*EXTRAIT DU DOCUMENT:*

>>>>

Autre commentateur de MEE, Orly Noy observe : « Netanyahou a brisé tout ce qui était considéré comme appartenant à l’État, tel que le système judiciaire et la police. Cela signifie un chaos complet dans tous les systèmes. Il a brisé l’ensemble des outils qui préservaient autrefois l’État juif. Et aujourd’hui, on constate les fruits de son travail ».
Selon Rapoport, Israël pourrait finir comme un État en déliquescence si Netanyahou parvenait à détruire le gouvernement de coalition avant son investiture.
« La moitié des Israéliens qui ont voté pour le gouvernement du changement penseront que le régime de Netanyahou est illégitime, ce qui les rapprochera de la façon dont les Palestiniens voient le régime en Israël », indique-t-il.
« Israël se rapprochera de la désintégration, et nous sommes à un moment dramatique. S’il tente d’empêcher la transition, je pense que les institutions sont suffisamment fortes pour coïncider avec Netanyahou, mais ce n’est pas une certitude. C’est un moment décisif et un membre de la Knesset pourrait être blessé ».
Effondrement du leadership palestinien
L’effondrement de la direction politique n’est pas moins important du côté palestinien, à Ramallah. Les dirigeants de l’Autorité palestinienne en général, et le président Mahmoud Abbas en particulier, tentent d’étouffer une vague de colère à tous les niveaux du Fatah. Cette vague circule surtout sur des groupes WhatsApp privés.
Un fidèle du Fatah, qui a occupé un poste de haut niveau, confie à MEE sous couvert d’anonymat : « Les gens du Fatah sont très en colère. Ce que le Hamas est en train de faire aujourd’hui, c’est ce que le Fatah a fait pendant la première Intifada. Le Fatah croyait en la lutte contre l’occupation, en la libération, en la lutte armée. Ce que Abou Mazen [Mahmoud Abbas] a fait, c’est vider le Fatah de tout sens, de tout but, de toute lutte pour la liberté ou la libération ».
« Les tanzim [factions] du Fatah sur le terrain ne sont pas satisfaits d’Abou Mazen et de son entourage. Les dirigeants veulent maintenir le statu quo parce qu’ils veulent de l’argent ; ils veulent préserver leurs investissements dans les transactions foncières. Ils veulent garder l’occupation telle qu’elle est, parce que sans elle, ils n’ont aucun rôle à jouer ».
Pour Biden et Blinken, le message est clair : l’époque où les dirigeants palestiniens pouvaient être désignés d’avance par un candidat qui leur convenait et qui convenait à Israël est révolue
La plupart de ces frustrations couvent sous la surface, mais une partie est publique. Nasser al-Qudwa, ancien membre du comité central du Fatah, représentant palestinien auprès de l’ONU et ministre des Affaires étrangères, a été expulsé du Fatah pour avoir refusé de se présenter sous une liste dirigée par le président palestinien, mais il se considère toujours comme étant du « Fatah jusqu’à l’os ». Il est le neveu du défunt dirigeant palestinien Yasser Arafat.

<<<<

*CONSIGNE:* Pouvez-vous recopier mot pour mot le passage de l'extrait qui va de « Pour Biden et » jusqu'à « palestinien Yasser Arafat. » inclus ? Les données ci-dessous sont indépendantes de l'extrait.

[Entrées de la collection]
>>>>

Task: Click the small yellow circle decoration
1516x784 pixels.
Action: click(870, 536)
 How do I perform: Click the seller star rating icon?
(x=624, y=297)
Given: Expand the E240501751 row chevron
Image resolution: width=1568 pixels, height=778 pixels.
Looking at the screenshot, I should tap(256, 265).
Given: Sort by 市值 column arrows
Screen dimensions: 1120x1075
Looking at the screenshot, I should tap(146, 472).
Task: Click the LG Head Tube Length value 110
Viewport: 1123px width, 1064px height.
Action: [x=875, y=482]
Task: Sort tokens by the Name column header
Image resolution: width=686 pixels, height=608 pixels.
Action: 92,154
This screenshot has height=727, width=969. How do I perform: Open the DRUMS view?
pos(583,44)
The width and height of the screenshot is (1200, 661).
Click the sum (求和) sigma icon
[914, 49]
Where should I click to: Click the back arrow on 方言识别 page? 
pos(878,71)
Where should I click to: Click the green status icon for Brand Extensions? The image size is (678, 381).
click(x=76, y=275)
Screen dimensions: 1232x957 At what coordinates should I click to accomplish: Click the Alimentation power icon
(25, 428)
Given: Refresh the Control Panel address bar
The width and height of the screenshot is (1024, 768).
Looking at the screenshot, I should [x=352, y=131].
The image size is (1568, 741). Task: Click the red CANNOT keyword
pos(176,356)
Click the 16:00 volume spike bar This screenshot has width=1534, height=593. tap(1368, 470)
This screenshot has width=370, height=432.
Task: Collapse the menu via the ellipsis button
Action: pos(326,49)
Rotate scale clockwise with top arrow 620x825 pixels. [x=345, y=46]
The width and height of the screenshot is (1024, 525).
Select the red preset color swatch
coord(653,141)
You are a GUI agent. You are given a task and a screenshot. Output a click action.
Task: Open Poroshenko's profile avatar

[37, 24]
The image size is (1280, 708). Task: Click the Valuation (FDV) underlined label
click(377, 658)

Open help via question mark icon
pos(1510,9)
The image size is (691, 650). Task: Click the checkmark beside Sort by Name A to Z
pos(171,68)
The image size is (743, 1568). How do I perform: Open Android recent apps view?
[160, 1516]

<<<<

*CORRIGÉ:*
Pour Biden et Blinken, le message est clair : l’époque où les dirigeants palestiniens pouvaient être désignés d’avance par un candidat qui leur convenait et qui convenait à Israël est révolue
La plupart de ces frustrations couvent sous la surface, mais une partie est publique. Nasser al-Qudwa, ancien membre du comité central du Fatah, représentant palestinien auprès de l’ONU et ministre des Affaires étrangères, a été expulsé du Fatah pour avoir refusé de se présenter sous une liste dirigée par le président palestinien, mais il se considère toujours comme étant du « Fatah jusqu’à l’os ». Il est le neveu du défunt dirigeant palestinien Yasser Arafat.